Salvini no quiso nunca colaborar lealmente en un gobierno cohesionado, sino
preparar el terreno para asaltar el poder completo. Desafió al gobierno, pero
calculó mal y cayó en su propia celada. El líder de un M5E cada vez más roto,
se conchabó con la facción liberal y rupturista del Partido Democrático,
liderada por Mario Renzi. El turno populista se había terminado, o mejor dicho,
se había transformado en un híbrido político-populista. Hasta que llegó la
pandemia, que entró en Europa por Italia.
Y
con la pandemia, la amenaza de ruina completa. Italia compuso con España y
Francia la triada que reclamó enmendar los errores europeos de la austeridad de
2008-2013. Fondos masivos de recuperación para engrasar un aparato productivo
gripado.

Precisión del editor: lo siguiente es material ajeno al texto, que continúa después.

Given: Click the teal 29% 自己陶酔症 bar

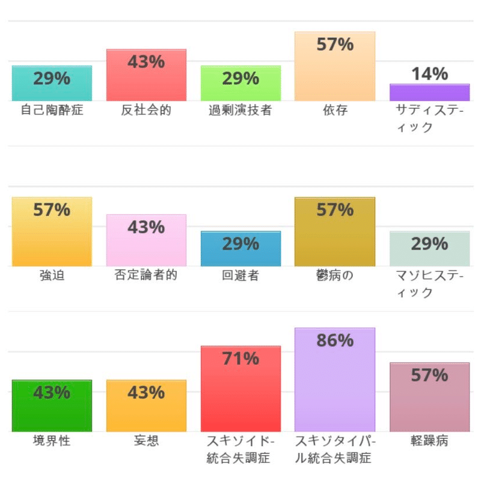Looking at the screenshot, I should [x=52, y=83].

El gobierno político-populista italiano no fue capaz de ponerse de
acuerdo sobre la manera de gestionar esa inminente inyección de liquidez. El
astuto (florentino) Renzi, con su minúscula fracción de 30 diputados (Italia
Viva) se separó del PD, se alineó en Europa con el macronismo y puso
en jaque al gobierno de Conte, a pesar de su razonable popularidad. Estalló la
crisis y, como era previsible, se activó el turno tecnócrata. A nadie debe
sorprender que Renzi haya sido el más entusiasta defensor de la opción Draghi.
Casi
todos los demás actores se han sumado a la solución “excepcional” para un
“momento excepcional”. Es una forma de escurrir el bulto, sin apenas riesgo. A
la postre, si el experimento sale mal, los dos Mateos (Renzi y Salvini)
habrán preservado sus opciones de futuro. Y si sale bien, como Draghi no parece
tener más horizonte que el de suceder a Sergio Matarella en el Quirinal, dejará
el camino desbrozado para quien le suceda en el Palacio Chiggi.